* **EXERCISE TASK**: Copy the material below line for line, with no changes.

* **DATA TO PROCESS**:
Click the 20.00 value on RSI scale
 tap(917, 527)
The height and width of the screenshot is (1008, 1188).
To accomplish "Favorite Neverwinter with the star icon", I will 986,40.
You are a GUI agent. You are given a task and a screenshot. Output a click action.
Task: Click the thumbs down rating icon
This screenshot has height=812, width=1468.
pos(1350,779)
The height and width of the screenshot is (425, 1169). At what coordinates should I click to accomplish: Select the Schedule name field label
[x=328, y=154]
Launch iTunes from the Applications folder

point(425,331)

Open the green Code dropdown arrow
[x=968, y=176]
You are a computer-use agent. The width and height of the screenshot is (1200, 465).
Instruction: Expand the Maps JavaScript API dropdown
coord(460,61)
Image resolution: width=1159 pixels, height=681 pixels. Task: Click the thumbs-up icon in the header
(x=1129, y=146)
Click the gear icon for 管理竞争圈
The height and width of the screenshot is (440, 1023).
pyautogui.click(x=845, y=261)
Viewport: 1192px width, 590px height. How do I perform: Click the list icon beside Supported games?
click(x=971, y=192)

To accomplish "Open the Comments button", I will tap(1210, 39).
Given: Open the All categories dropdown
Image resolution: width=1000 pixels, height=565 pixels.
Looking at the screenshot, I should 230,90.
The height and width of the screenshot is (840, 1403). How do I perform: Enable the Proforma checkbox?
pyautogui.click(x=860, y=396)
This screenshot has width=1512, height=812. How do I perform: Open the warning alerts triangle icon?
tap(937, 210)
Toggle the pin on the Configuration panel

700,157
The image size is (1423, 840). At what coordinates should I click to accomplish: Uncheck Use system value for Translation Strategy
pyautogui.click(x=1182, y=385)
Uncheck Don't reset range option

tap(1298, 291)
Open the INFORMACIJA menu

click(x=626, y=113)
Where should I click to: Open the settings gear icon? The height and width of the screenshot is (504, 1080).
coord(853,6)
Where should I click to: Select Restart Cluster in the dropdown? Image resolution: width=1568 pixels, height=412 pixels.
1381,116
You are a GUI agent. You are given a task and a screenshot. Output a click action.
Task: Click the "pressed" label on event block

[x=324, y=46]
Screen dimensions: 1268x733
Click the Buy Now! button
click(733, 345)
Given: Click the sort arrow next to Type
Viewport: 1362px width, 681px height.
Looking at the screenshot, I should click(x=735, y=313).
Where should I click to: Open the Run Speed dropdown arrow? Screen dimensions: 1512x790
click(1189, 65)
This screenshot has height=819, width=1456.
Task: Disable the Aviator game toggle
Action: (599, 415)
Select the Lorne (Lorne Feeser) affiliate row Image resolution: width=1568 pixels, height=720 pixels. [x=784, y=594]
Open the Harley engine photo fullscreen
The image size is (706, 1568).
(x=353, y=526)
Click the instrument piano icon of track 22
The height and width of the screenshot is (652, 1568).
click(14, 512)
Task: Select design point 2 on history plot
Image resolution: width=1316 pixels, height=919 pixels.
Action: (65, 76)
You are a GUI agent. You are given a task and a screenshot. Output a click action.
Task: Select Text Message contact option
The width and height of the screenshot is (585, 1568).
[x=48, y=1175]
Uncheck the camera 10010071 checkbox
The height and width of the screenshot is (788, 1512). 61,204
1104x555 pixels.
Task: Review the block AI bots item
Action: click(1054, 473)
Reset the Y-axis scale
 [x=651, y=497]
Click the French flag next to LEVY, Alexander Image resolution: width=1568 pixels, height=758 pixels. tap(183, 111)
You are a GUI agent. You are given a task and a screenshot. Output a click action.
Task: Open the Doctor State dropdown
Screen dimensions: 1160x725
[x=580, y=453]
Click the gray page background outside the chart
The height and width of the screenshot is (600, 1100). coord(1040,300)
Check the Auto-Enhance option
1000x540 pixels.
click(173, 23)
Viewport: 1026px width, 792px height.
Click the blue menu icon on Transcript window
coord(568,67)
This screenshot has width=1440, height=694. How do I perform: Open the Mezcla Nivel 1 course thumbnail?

* **FINISHED ANSWER**:
Click the 20.00 value on RSI scale
 tap(917, 527)
The height and width of the screenshot is (1008, 1188).
To accomplish "Favorite Neverwinter with the star icon", I will 986,40.
You are a GUI agent. You are given a task and a screenshot. Output a click action.
Task: Click the thumbs down rating icon
This screenshot has height=812, width=1468.
pos(1350,779)
The height and width of the screenshot is (425, 1169). At what coordinates should I click to accomplish: Select the Schedule name field label
[x=328, y=154]
Launch iTunes from the Applications folder

point(425,331)

Open the green Code dropdown arrow
[x=968, y=176]
You are a computer-use agent. The width and height of the screenshot is (1200, 465).
Instruction: Expand the Maps JavaScript API dropdown
coord(460,61)
Image resolution: width=1159 pixels, height=681 pixels. Task: Click the thumbs-up icon in the header
(x=1129, y=146)
Click the gear icon for 管理竞争圈
The height and width of the screenshot is (440, 1023).
pyautogui.click(x=845, y=261)
Viewport: 1192px width, 590px height. How do I perform: Click the list icon beside Supported games?
click(x=971, y=192)

To accomplish "Open the Comments button", I will tap(1210, 39).
Given: Open the All categories dropdown
Image resolution: width=1000 pixels, height=565 pixels.
Looking at the screenshot, I should 230,90.
The height and width of the screenshot is (840, 1403). How do I perform: Enable the Proforma checkbox?
pyautogui.click(x=860, y=396)
This screenshot has width=1512, height=812. How do I perform: Open the warning alerts triangle icon?
tap(937, 210)
Toggle the pin on the Configuration panel

700,157
The image size is (1423, 840). At what coordinates should I click to accomplish: Uncheck Use system value for Translation Strategy
pyautogui.click(x=1182, y=385)
Uncheck Don't reset range option

tap(1298, 291)
Open the INFORMACIJA menu

click(x=626, y=113)
Where should I click to: Open the settings gear icon? The height and width of the screenshot is (504, 1080).
coord(853,6)
Where should I click to: Select Restart Cluster in the dropdown? Image resolution: width=1568 pixels, height=412 pixels.
1381,116
You are a GUI agent. You are given a task and a screenshot. Output a click action.
Task: Click the "pressed" label on event block

[x=324, y=46]
Screen dimensions: 1268x733
Click the Buy Now! button
click(733, 345)
Given: Click the sort arrow next to Type
Viewport: 1362px width, 681px height.
Looking at the screenshot, I should click(x=735, y=313).
Where should I click to: Open the Run Speed dropdown arrow? Screen dimensions: 1512x790
click(1189, 65)
This screenshot has height=819, width=1456.
Task: Disable the Aviator game toggle
Action: (599, 415)
Select the Lorne (Lorne Feeser) affiliate row Image resolution: width=1568 pixels, height=720 pixels. [x=784, y=594]
Open the Harley engine photo fullscreen
The image size is (706, 1568).
(x=353, y=526)
Click the instrument piano icon of track 22
The height and width of the screenshot is (652, 1568).
click(14, 512)
Task: Select design point 2 on history plot
Image resolution: width=1316 pixels, height=919 pixels.
Action: (65, 76)
You are a GUI agent. You are given a task and a screenshot. Output a click action.
Task: Select Text Message contact option
The width and height of the screenshot is (585, 1568).
[x=48, y=1175]
Uncheck the camera 10010071 checkbox
The height and width of the screenshot is (788, 1512). 61,204
1104x555 pixels.
Task: Review the block AI bots item
Action: click(1054, 473)
Reset the Y-axis scale
 [x=651, y=497]
Click the French flag next to LEVY, Alexander Image resolution: width=1568 pixels, height=758 pixels. tap(183, 111)
You are a GUI agent. You are given a task and a screenshot. Output a click action.
Task: Open the Doctor State dropdown
Screen dimensions: 1160x725
[x=580, y=453]
Click the gray page background outside the chart
The height and width of the screenshot is (600, 1100). coord(1040,300)
Check the Auto-Enhance option
1000x540 pixels.
click(173, 23)
Viewport: 1026px width, 792px height.
Click the blue menu icon on Transcript window
coord(568,67)
This screenshot has width=1440, height=694. How do I perform: Open the Mezcla Nivel 1 course thumbnail?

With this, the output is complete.